== Data supplied ==

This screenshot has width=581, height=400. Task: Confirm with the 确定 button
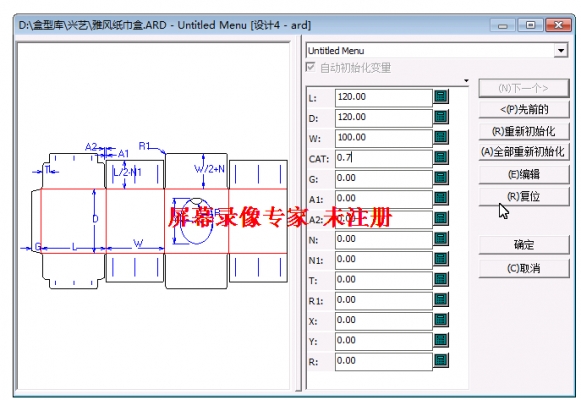pyautogui.click(x=524, y=245)
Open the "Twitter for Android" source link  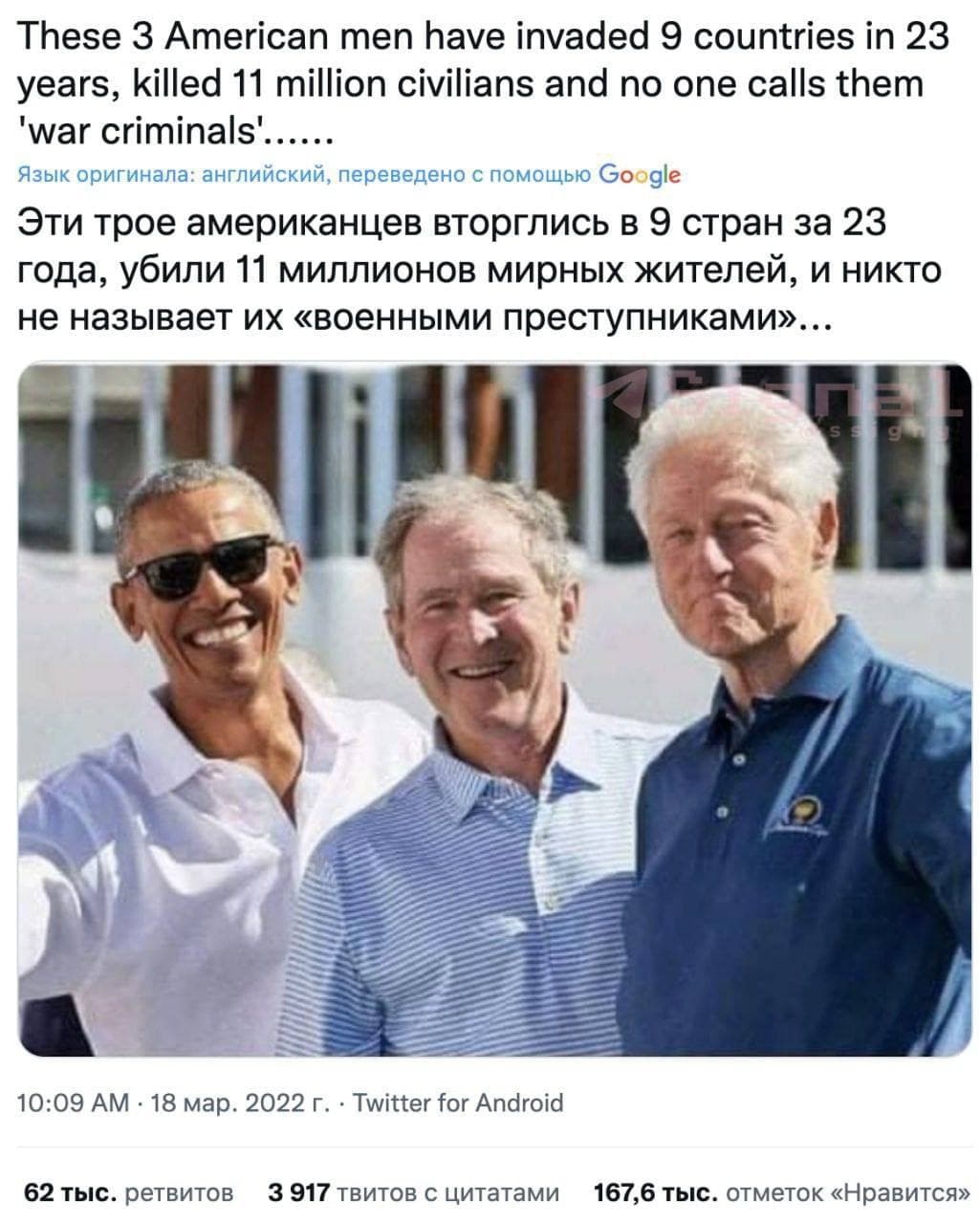[x=458, y=1103]
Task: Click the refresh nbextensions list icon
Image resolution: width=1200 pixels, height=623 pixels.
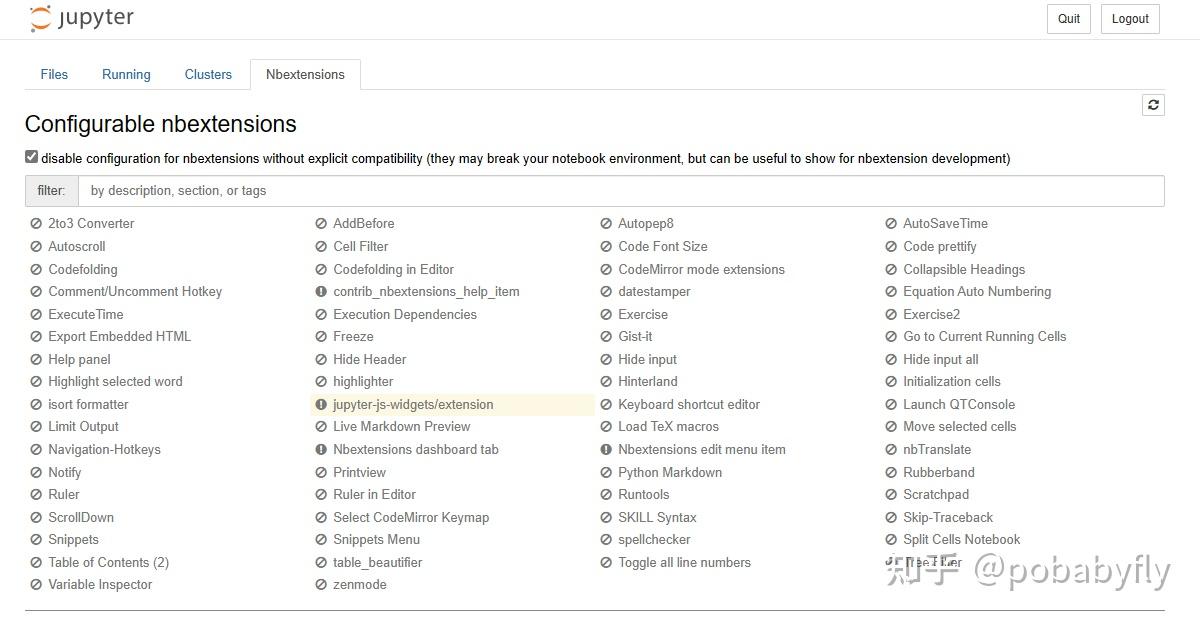Action: 1153,105
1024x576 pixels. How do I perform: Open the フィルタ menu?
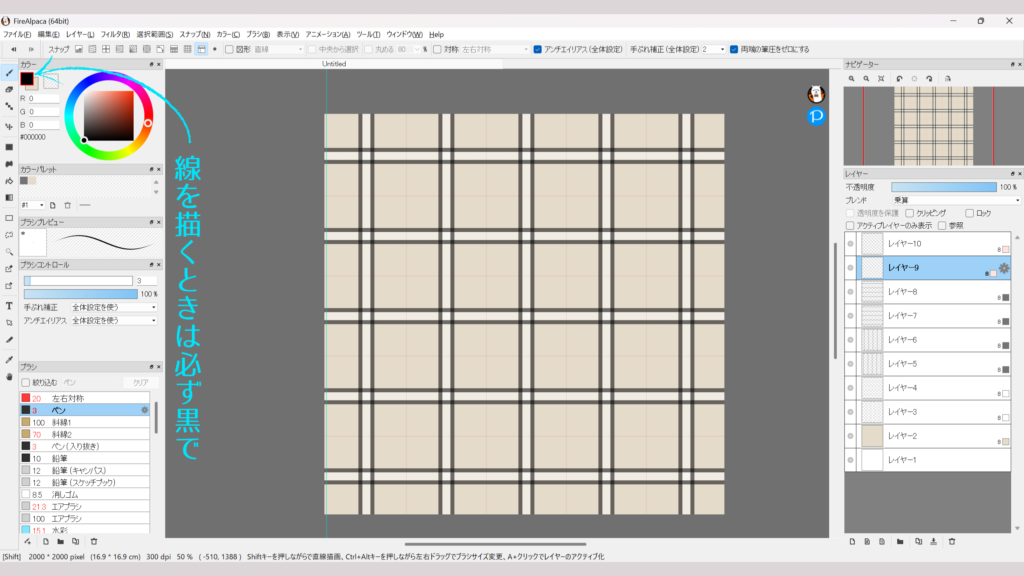(114, 34)
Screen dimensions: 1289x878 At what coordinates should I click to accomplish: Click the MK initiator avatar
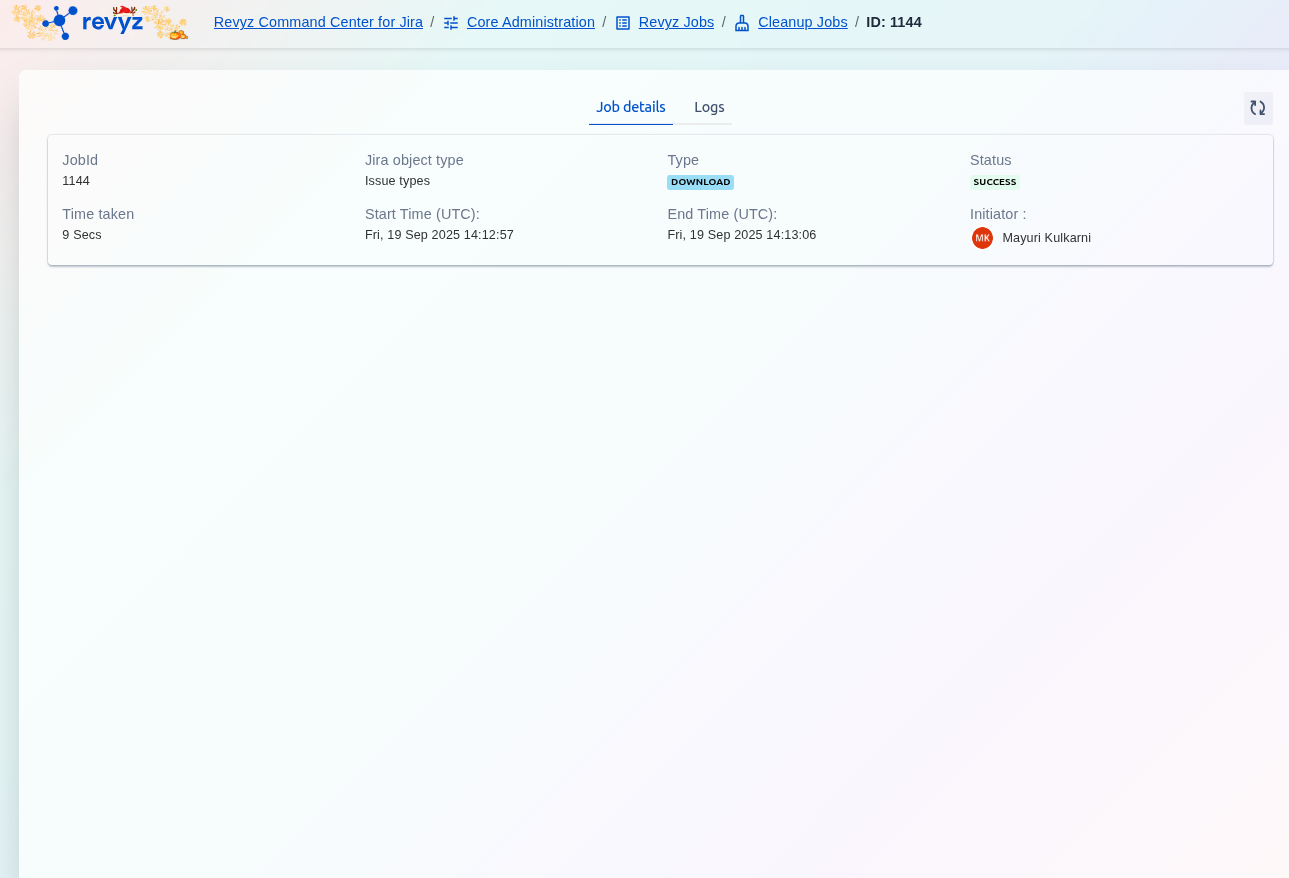[x=982, y=238]
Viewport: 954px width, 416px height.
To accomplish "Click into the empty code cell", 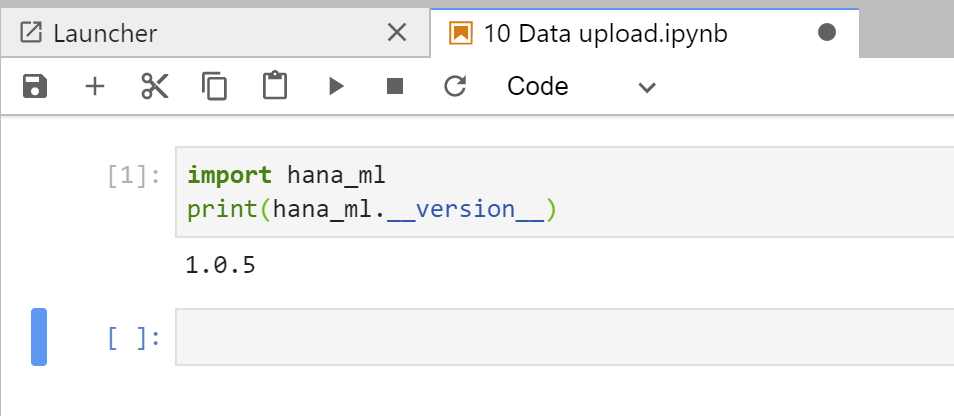I will point(565,337).
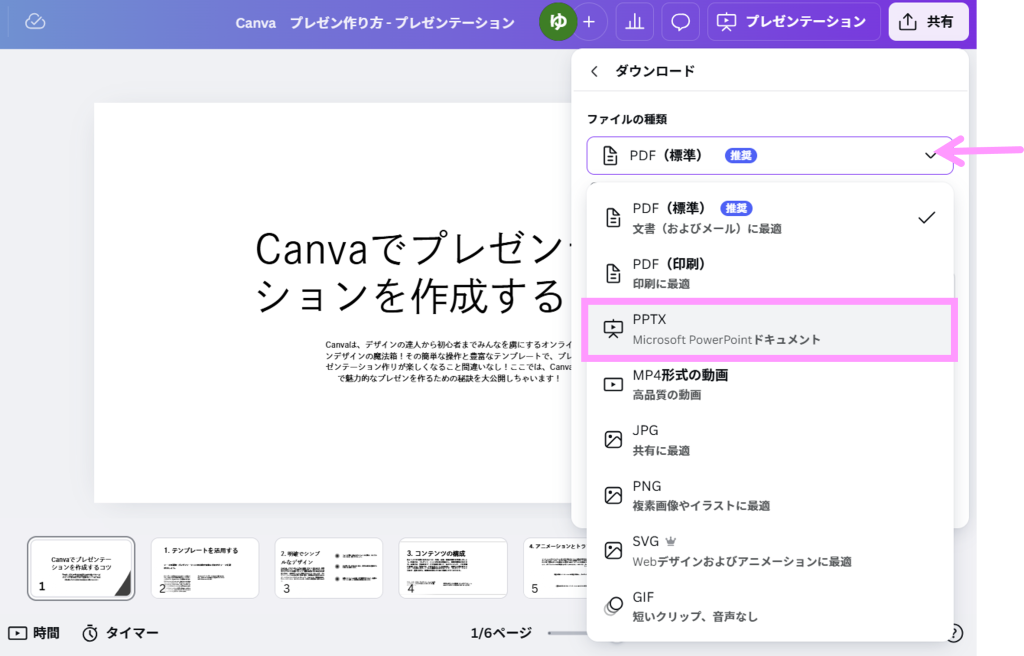Click the plus icon to add collaborators

[589, 22]
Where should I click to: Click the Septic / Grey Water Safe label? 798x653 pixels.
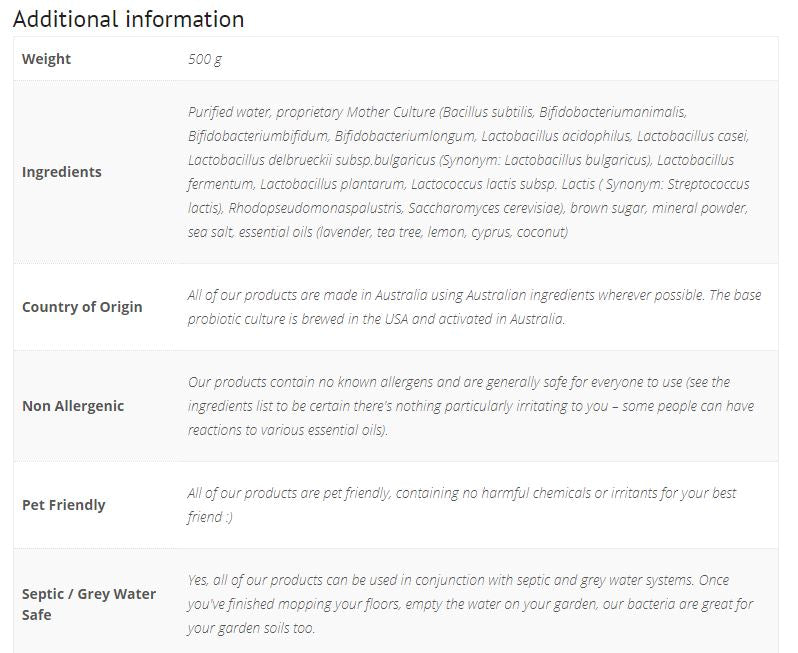tap(89, 604)

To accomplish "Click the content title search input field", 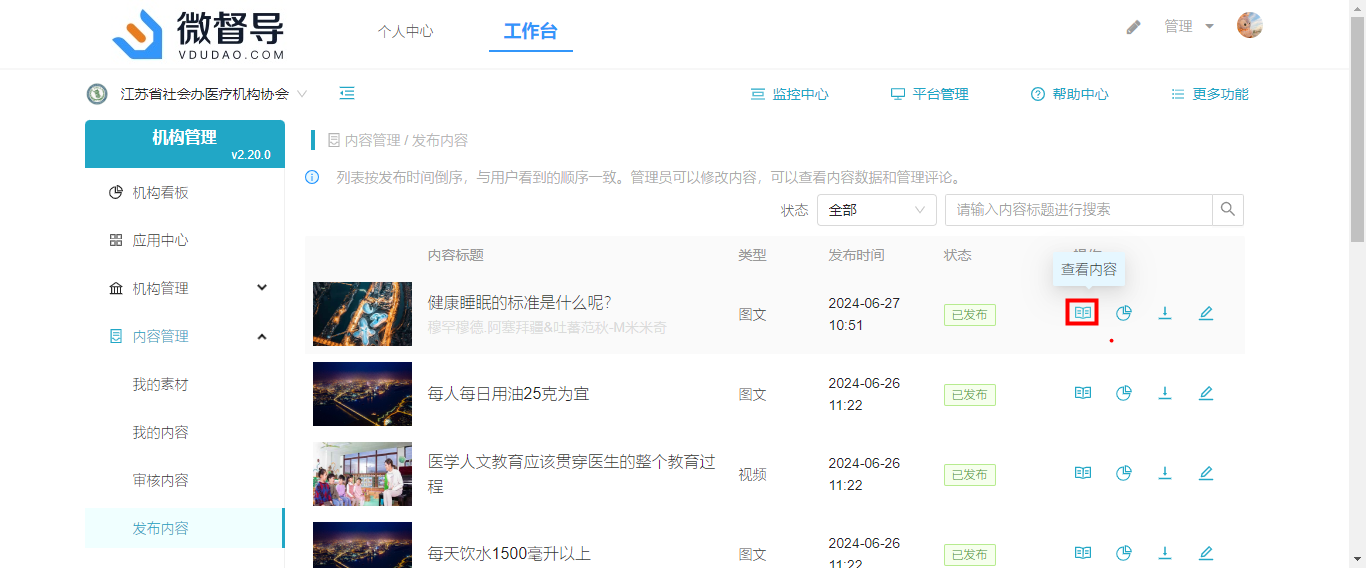I will click(x=1078, y=210).
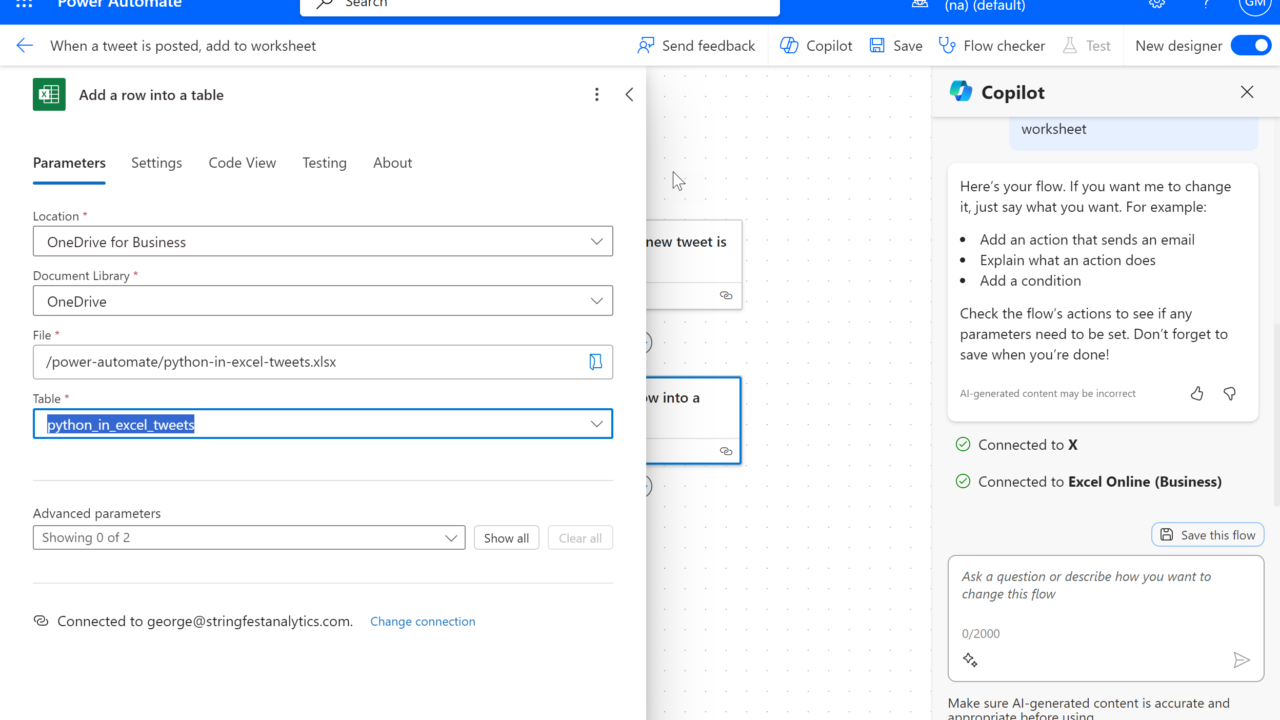Image resolution: width=1280 pixels, height=720 pixels.
Task: Expand the Document Library dropdown
Action: pyautogui.click(x=596, y=301)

===

■ Exercise
Write out the lines above from the one with "1024x576 pixels. How" through the one with "Viewport: 954px width, 416px height.", ends included, exactly; no picture goes in.

■ Solution below
1024x576 pixels. How do I perform: Open the フィルタ menu?
(114, 34)
Screen dimensions: 1289x878 At what coordinates should I click to accomplish: Click the MK initiator avatar
[x=982, y=238]
Viewport: 954px width, 416px height.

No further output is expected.